菊花賞を勝ったコントレイルは、オルフェーヴル以来9年ぶりの牡馬(ぼば)クラシック三冠馬の栄誉に輝いた。
無敗での三冠達成は、コントレイルの父であるディープインパクト以来15年ぶり、史上3頭目の快挙である。
――中村前部長がいなかったら、こんな知識、持たなかっただろう。
当然、未成年で馬券は買えないんだし、コントレイルの快挙は紙面の片隅にとどまった。
でも――中村前部長が興奮するのも、無理はない。
競技として、スポーツとして、コントレイルの偉業に沸き立っているのが、グループLINEの字面(じづら)から、ありありと伝わってきた。

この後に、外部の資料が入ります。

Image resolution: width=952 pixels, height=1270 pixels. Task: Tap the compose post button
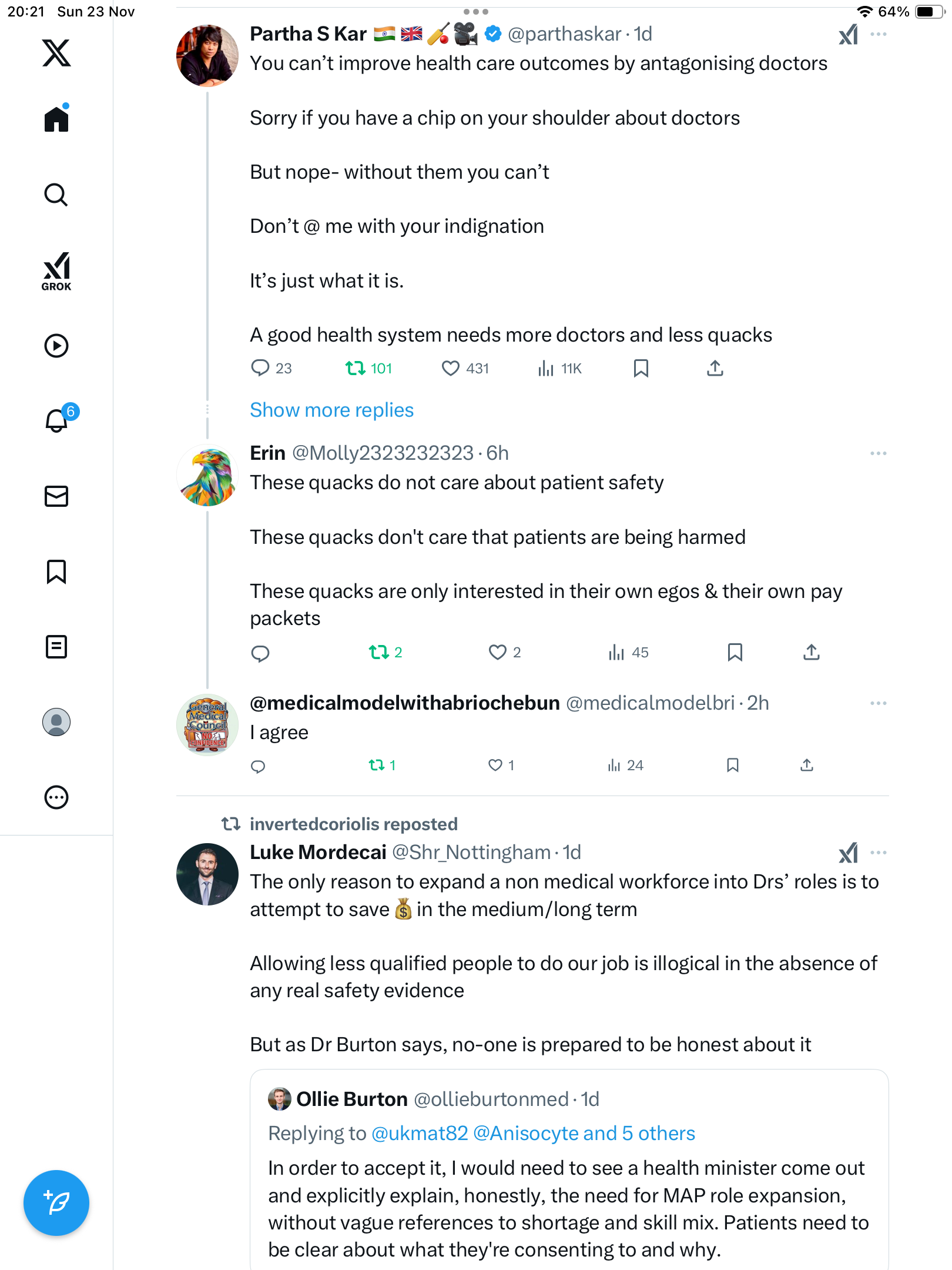[x=56, y=1203]
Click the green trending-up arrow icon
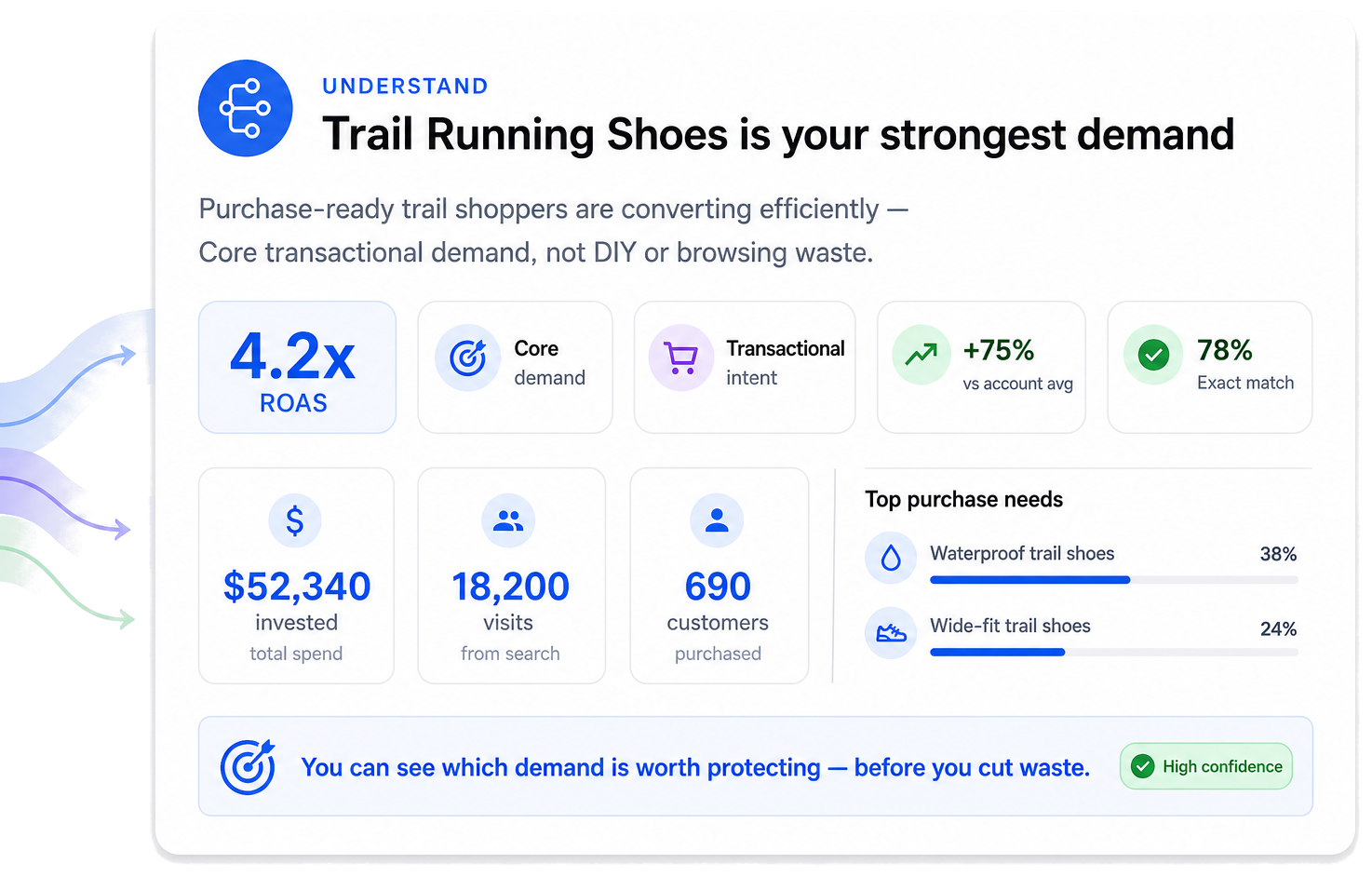The width and height of the screenshot is (1372, 877). 921,355
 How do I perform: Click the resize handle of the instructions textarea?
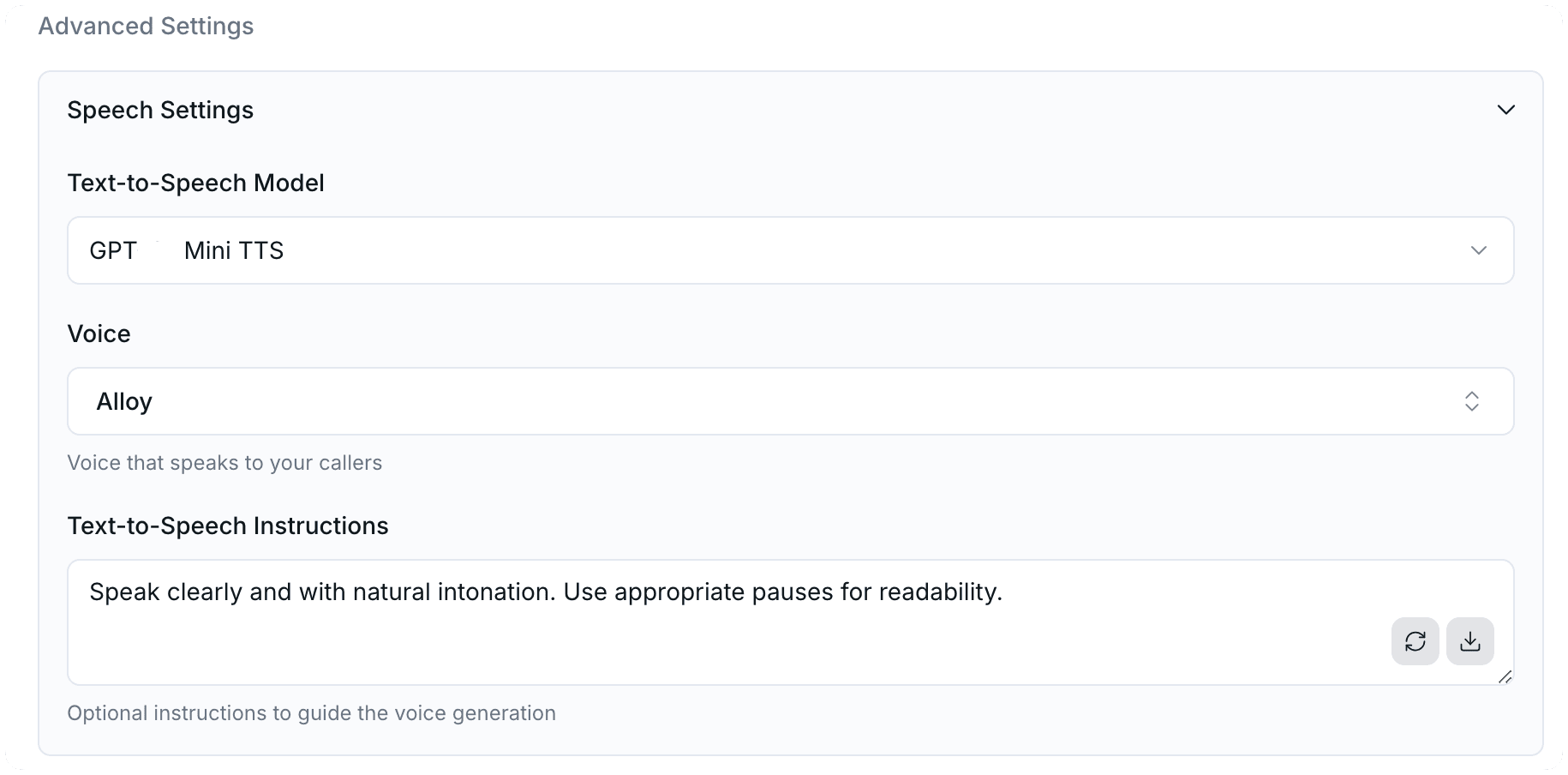tap(1506, 677)
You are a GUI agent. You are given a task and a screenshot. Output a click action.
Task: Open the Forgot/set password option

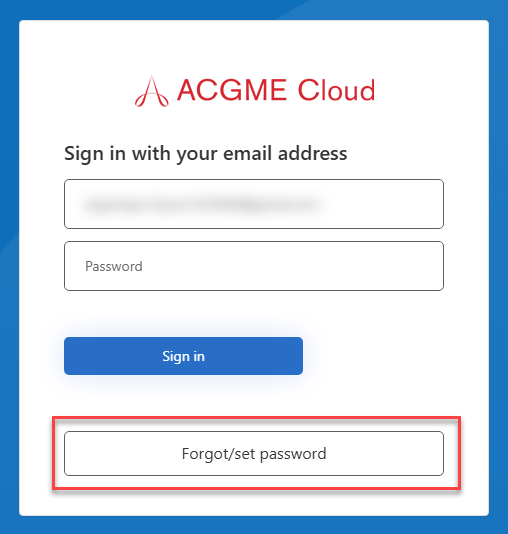254,453
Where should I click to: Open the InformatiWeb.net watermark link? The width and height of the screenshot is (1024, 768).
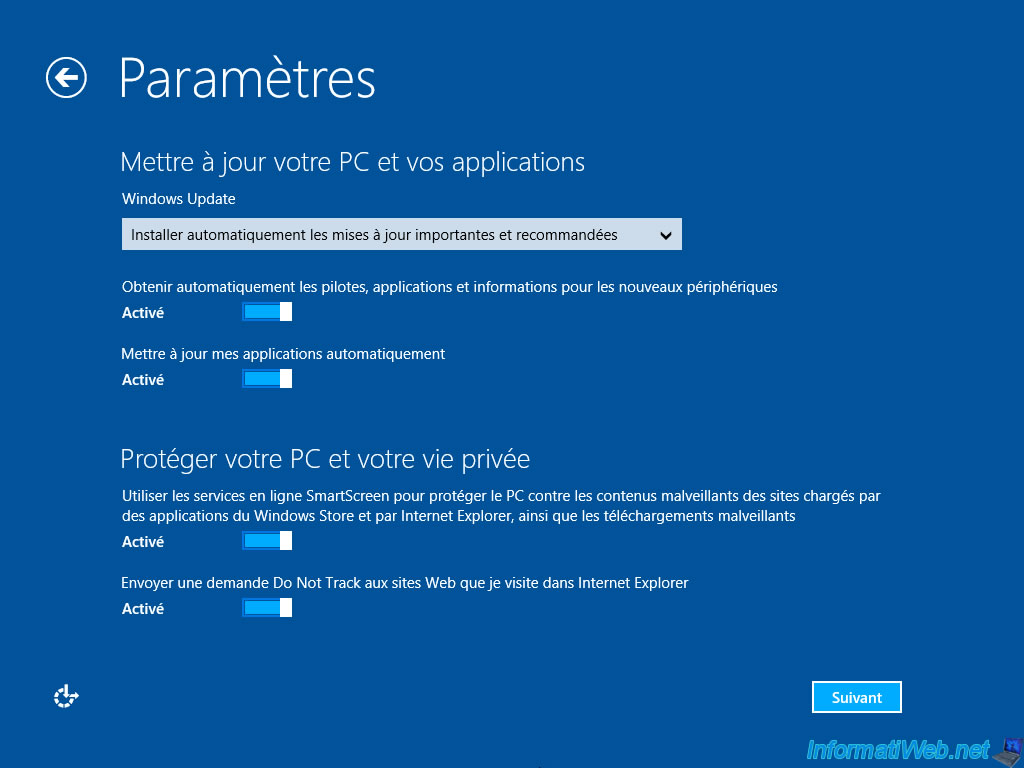click(898, 750)
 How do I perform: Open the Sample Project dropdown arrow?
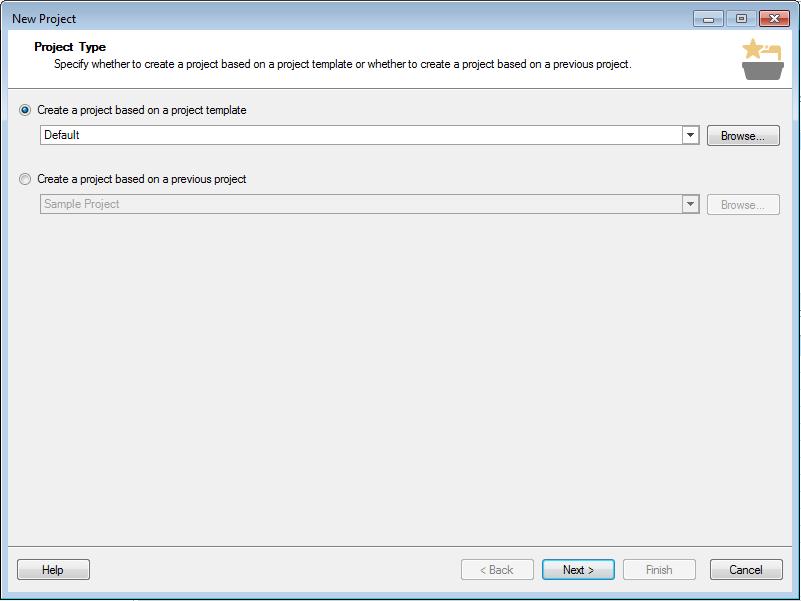pyautogui.click(x=690, y=204)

『コントレイル、コントレイル、コントレイル』って3回繰り返すのは、三冠馬だから。
『!』が3つなのも、三冠だから。
そういう彼の意図も――読み取れる。
コントレイルの偉業の興奮冷めやらぬうちに、わたしは中村前部長と少し通話をした。
『テレビ西日本で観ていたよ。僅差だったけど、勝った馬が強いんだ』
コントレイルの経歴その他についてまくし立てる中村前部長。
「ほんとうに好きなんですねぇ」
『スポーツとして楽しんでるんだ』
「馬券は20歳になってから、ですもんね」
『ハタチになったら、適度に、だな』
「ところで。この前『笹島飯店』に行ったんです」
マオさんと会ったことを、話しておかなくてはと思った。
「マオさん言ってましたよ。『わたしがいちばんソースケのこと、わかってる』って……そんなことを」
『……』
「恥ずかしいですか? でもわたし、聞いちゃったんで」
『……いや、純粋に嬉しいんだよ』
「それはよかったです……マオさん、中村部長がどこにいたって、中村部長のことが大事なんです」
やっぱり、中村「部長」と呼んじゃうクセが、直らない。
『おれだってそうだよ』
「マオさんが、大事。」
『ああ……大事さ』
「中村部長!」
『……??』
「尊敬してます!!」
『……!!』
× × ×
「……わたし中村さん尊敬してるの。ほんとうに、規格外の部長だった。目くじら立てる先生もいたみたいだけど」
弱々しい語り口で、中村前部長への思いを表明し続ける桜子さん。
「わたしは……中村さんの域には、届かなかったみたい」
そんなことないです、と桜子さんを庇(かば)おうとして、それでもことばを言いあぐねていたら――、
岡崎さんが、
桜子さんの正面に立って。
それから、中腰になって、
桜子さんと同じ目線になって。
そして彼は、あっけらかんと笑いながら、
「おまえにいいこと教えてやる。たったひとつの、事実をな。」
えっ……、と、思わず桜子さんは、岡崎さんの顔を、まっすぐ見る。
「事実……?」
「そうだ。
おまえは中村さんじゃない。おまえはおまえだ」
「――岡崎くん――」
桜子さんは岡崎さんの眼にクギ付けになっている。
「それとさ――」
少しだけ、はにかみ気味に、桜子さんと同じ目線を保ったまま、
「おれだって、中村さんも尊敬してるけど、
桜子だって、尊敬してるんだぞ。
もちろん、スポーツ新聞部の、部長としてな。」
やっぱり、裏切らないでくれた。
疑った自分が、バカだった。
桜子さんが、岡崎さんを見つめ続ける。
岡崎さんは、桜子さんと同じ目線を、保ち続けてあげている。
わたしが出会ってから、最高の――岡崎さんの、優しい顔だった。